Post-Training for Visual Synthesis: Safe and Powerful Generation

PhD Thesis Proposal Defence


Title: "Post-Training for Visual Synthesis: Safe and Powerful Generation"

By

Mr. Runtao LIU


Abstract:

Visual generative models are powerful but hard to deploy safely and align
with user preferences. For safety aspect, we study two different approaches:
external input filtering and internal model-side alignment. We develop
LatentGuard which is an input-side, representation-space blacklist detector
robust to paraphrases and prompt obfuscation. Also for internal knowledge
erasing, we propose AlignGuard, a model-side approach that applies DPO-tuned
LoRA safety experts merged via CoMerge to steer diffusion away from unsafe
content. To train at scale, we build the CoPro/CoProV2 series dataset, a
fully automatic collection of paired (harmful, safe) prompts(and images)
spanning 728 of concepts. For preference alignment in visual generation, we
introduce VideoDPO, trained on the data generated by OmniScore which is a
joint measure of visual quality and semantic faithfulness.
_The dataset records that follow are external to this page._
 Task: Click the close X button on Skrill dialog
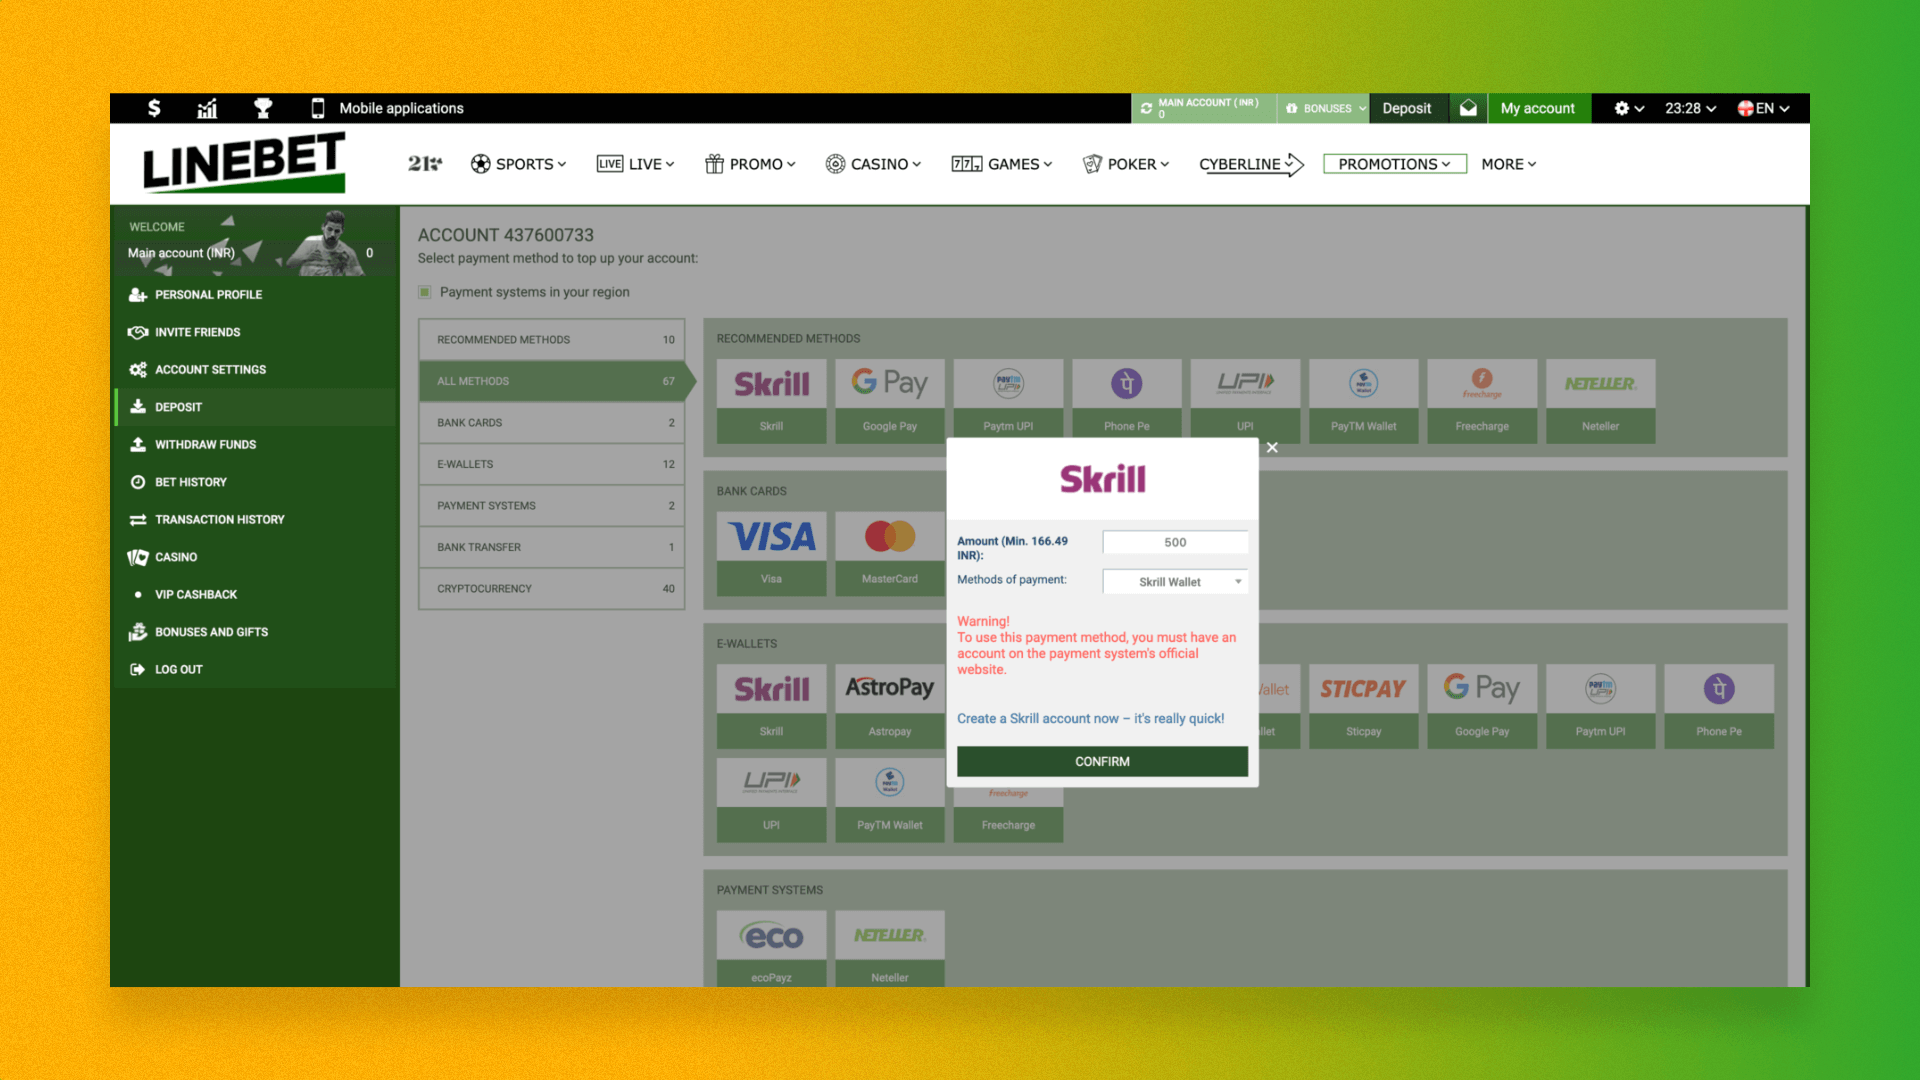point(1270,446)
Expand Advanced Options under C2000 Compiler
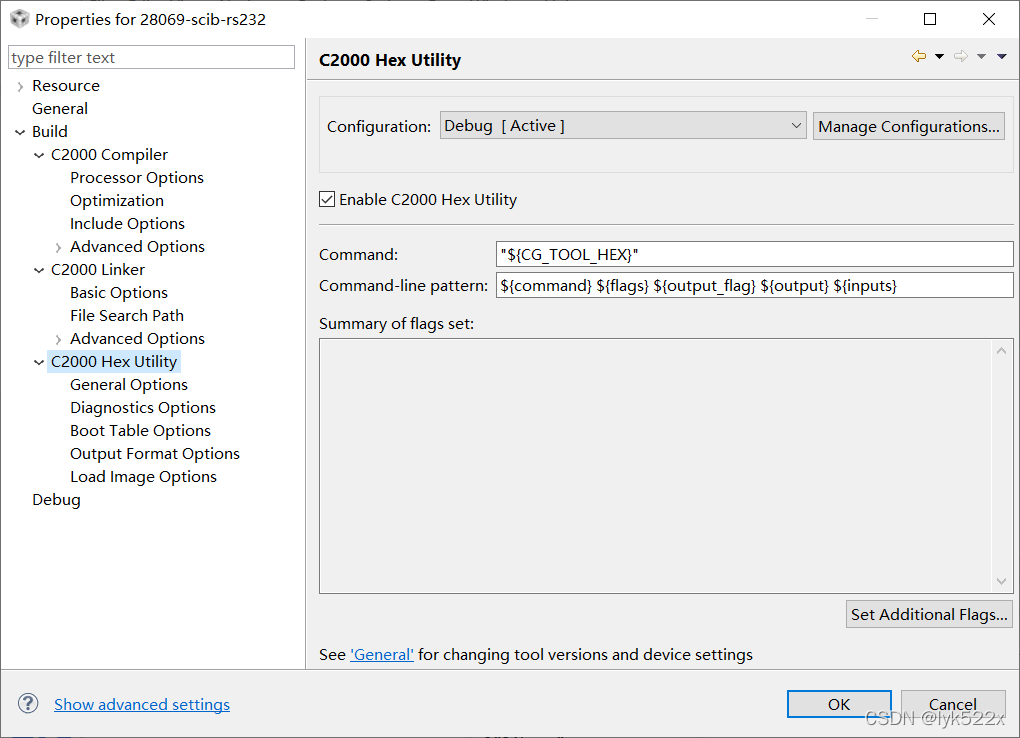Screen dimensions: 1020x738 click(57, 246)
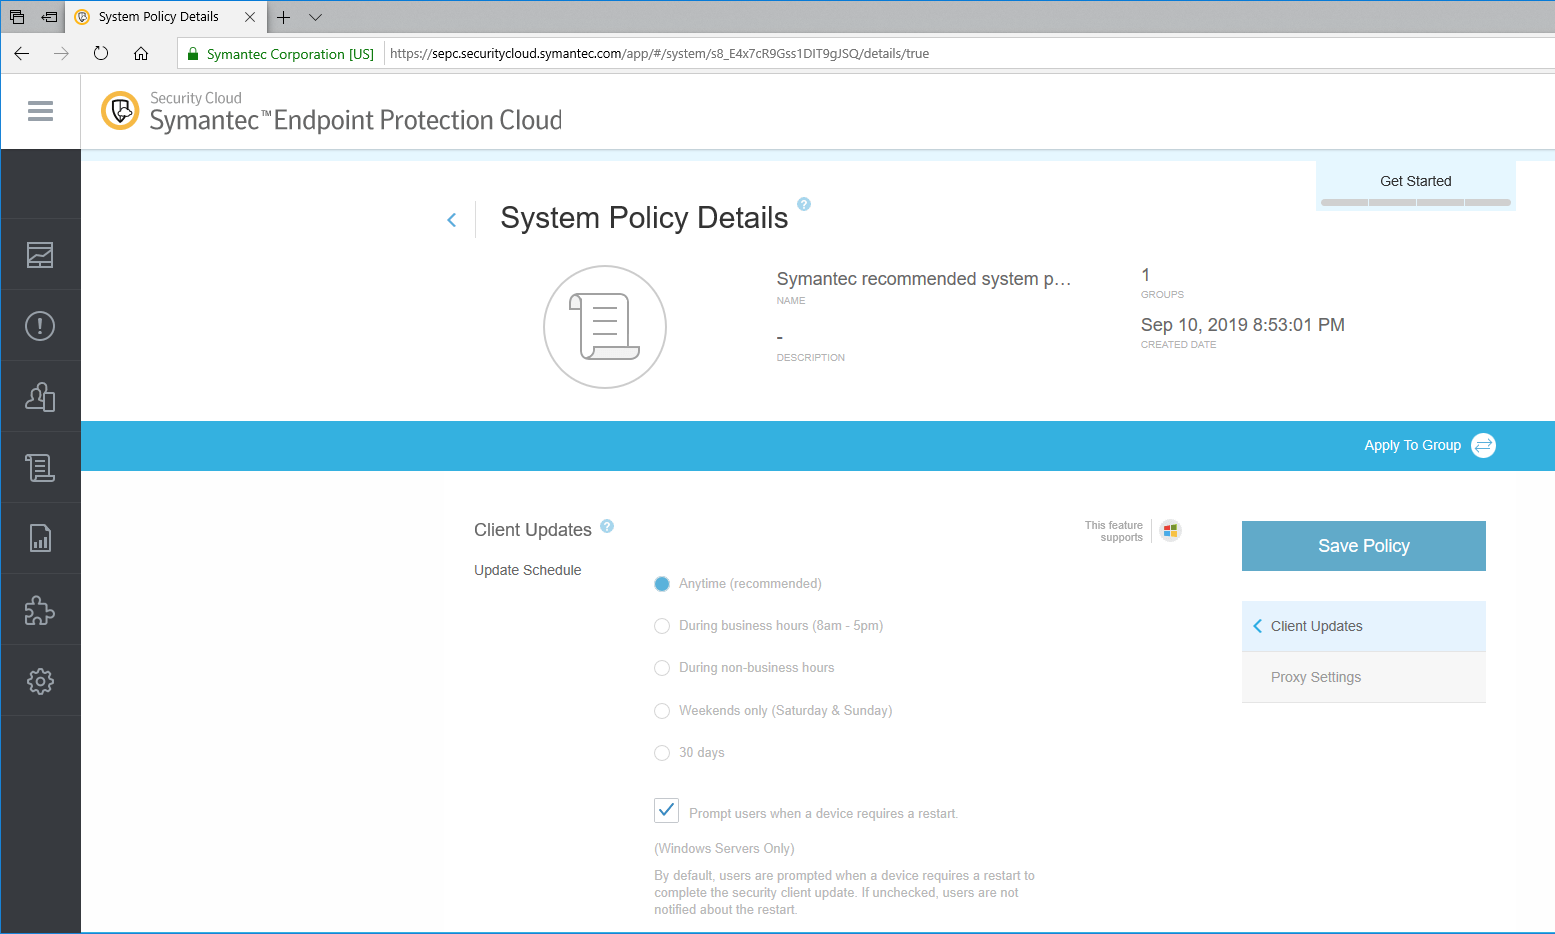
Task: Open the users and devices sidebar icon
Action: click(x=40, y=397)
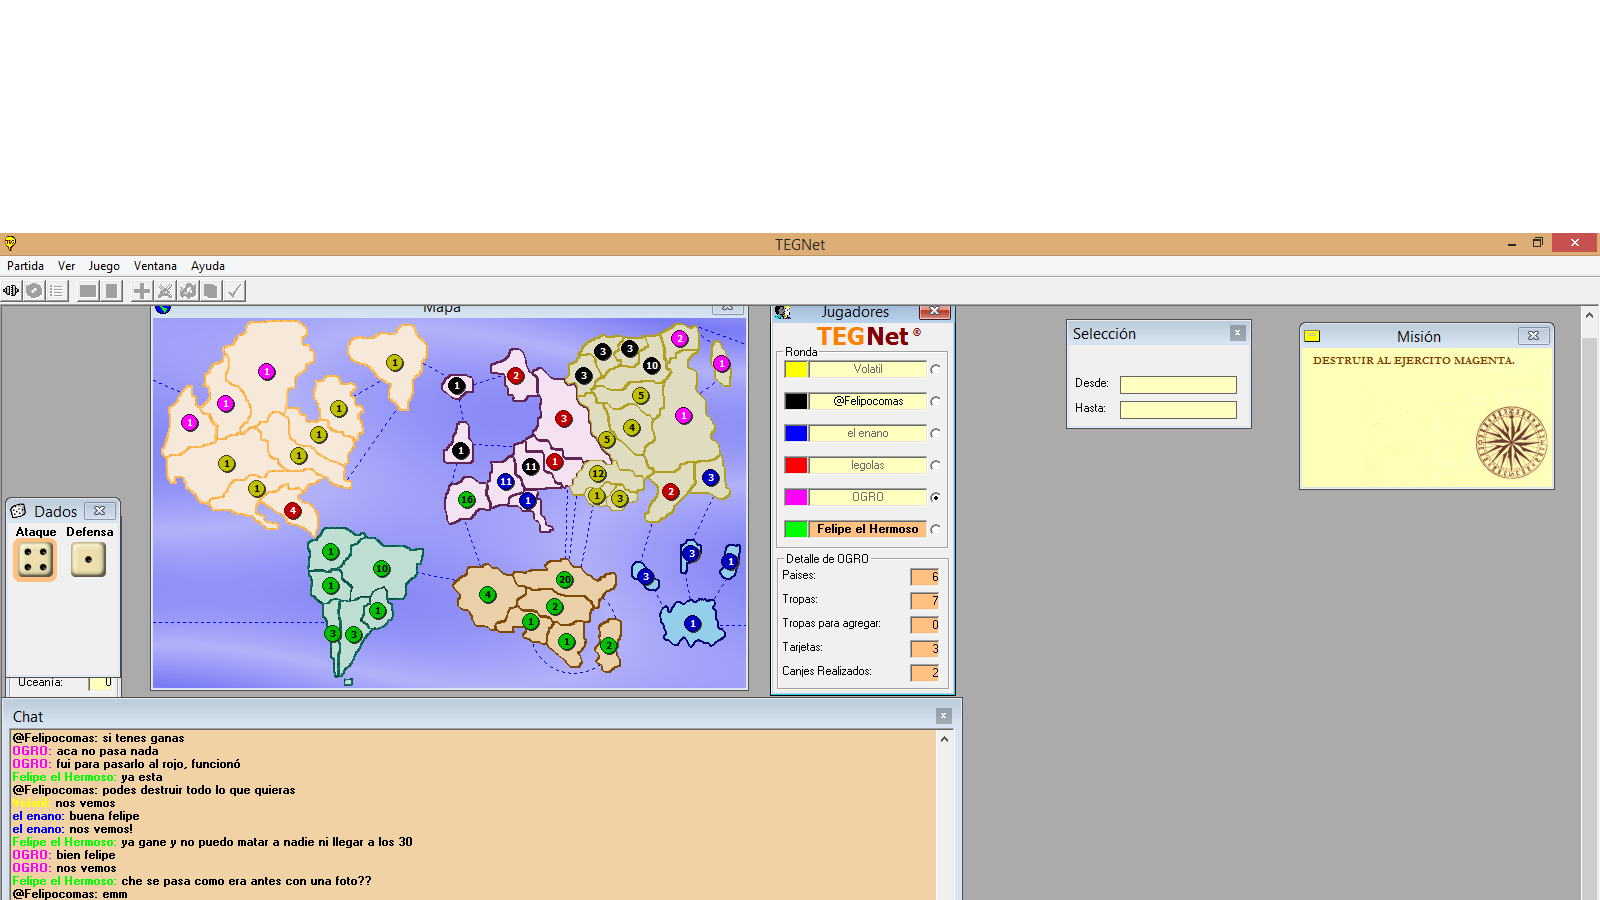This screenshot has width=1600, height=900.
Task: Open the Ayuda menu
Action: point(208,266)
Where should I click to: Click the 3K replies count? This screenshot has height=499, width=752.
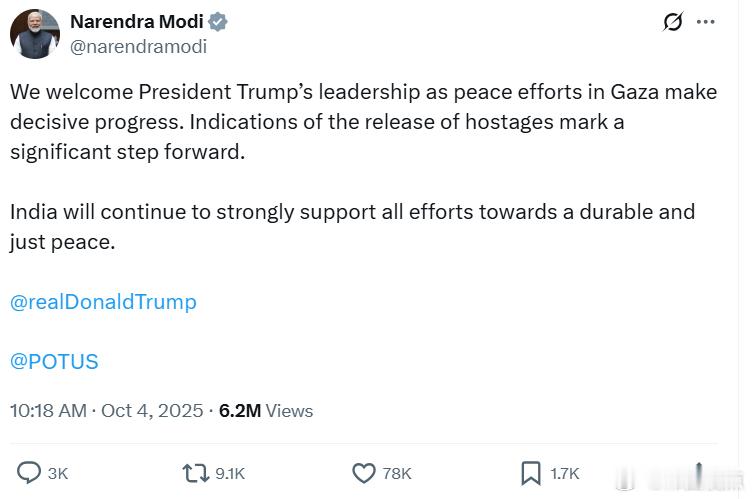pos(58,473)
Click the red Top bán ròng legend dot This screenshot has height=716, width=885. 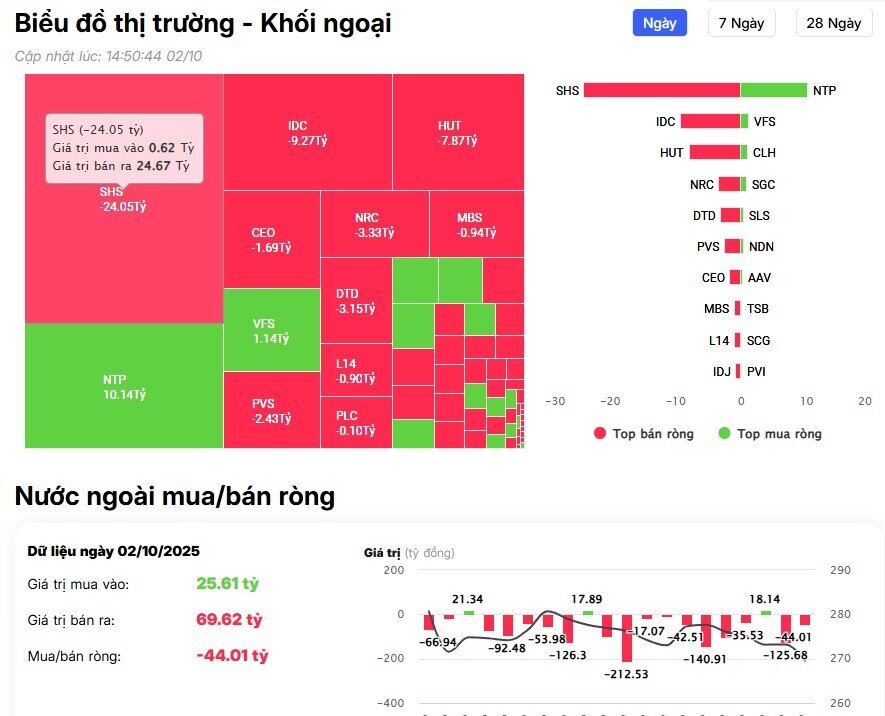click(x=600, y=434)
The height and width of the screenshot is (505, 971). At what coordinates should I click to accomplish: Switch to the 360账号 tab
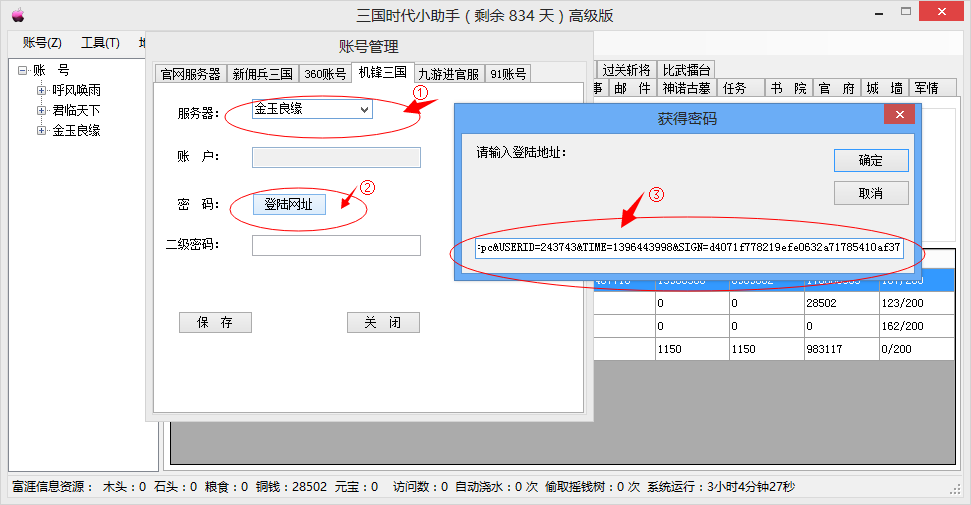coord(326,73)
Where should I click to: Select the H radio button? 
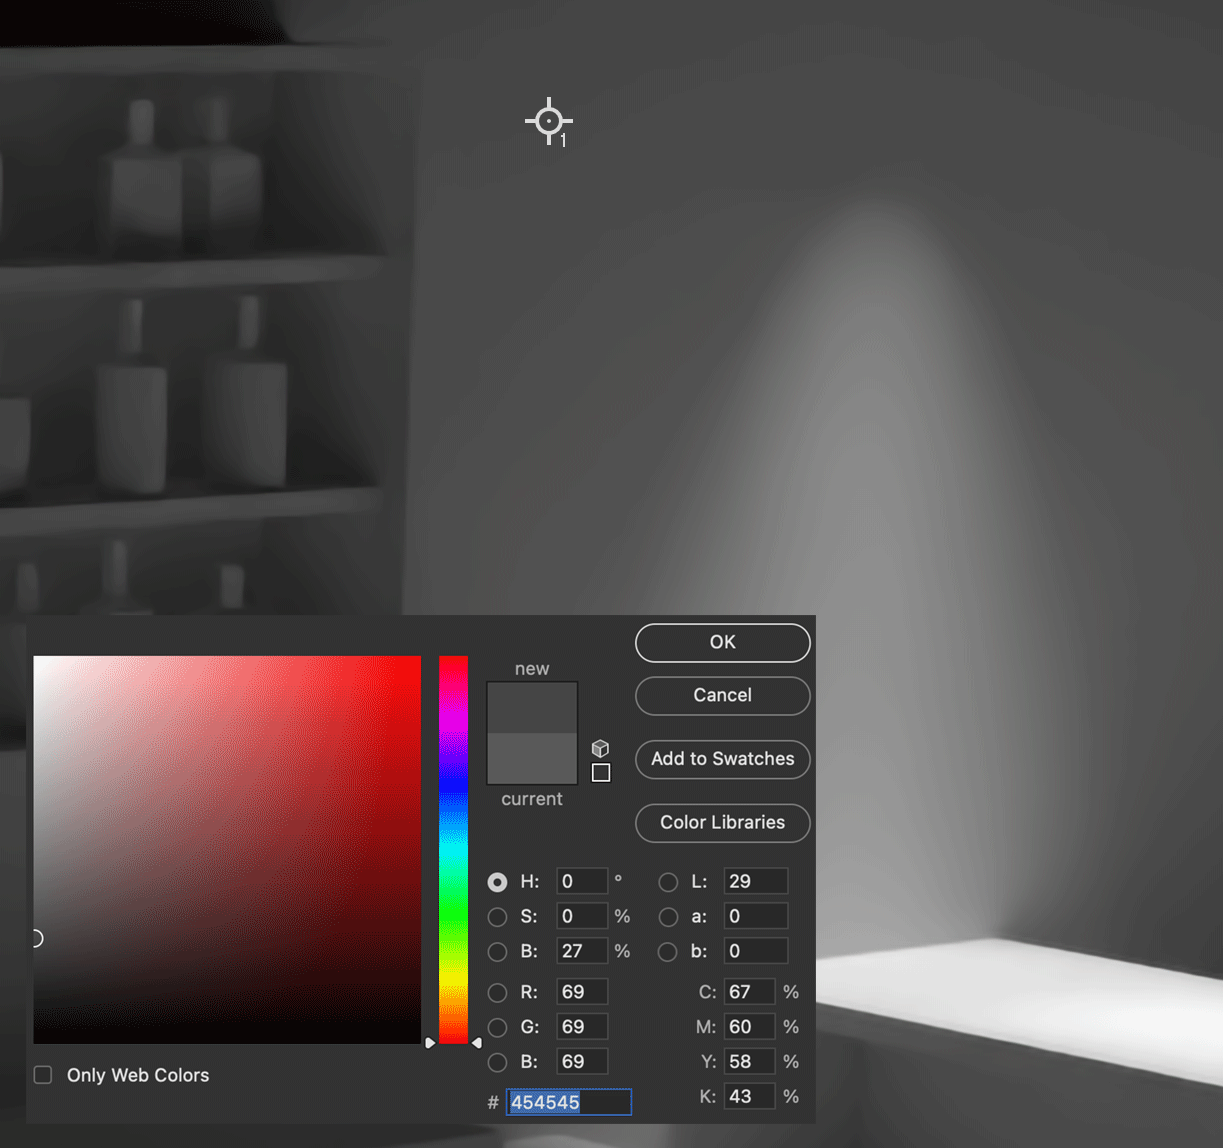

We automatically
construct preference pairs and use OmniScore-Based Re-Weighting to emphasize
informative samples. Across popular visual-generation backbones, our approach
expands safety coverage with minimal impact on benign creativity in T2I and
improves fidelity and prompt following in T2V. In sum, we provide
explorations on both important sides: to build safer and more aligned visual
generative models.


Date:                   Friday, 17 October 2025

Time:                   10:00am - 12:00noon

Venue:                  Room 4475
                        Lifts 25/26

Committee Members:      Dr. Qifeng Chen (Supervisor)
                        Dr. Long Chen (Chairperson)
                        Dr. May Fung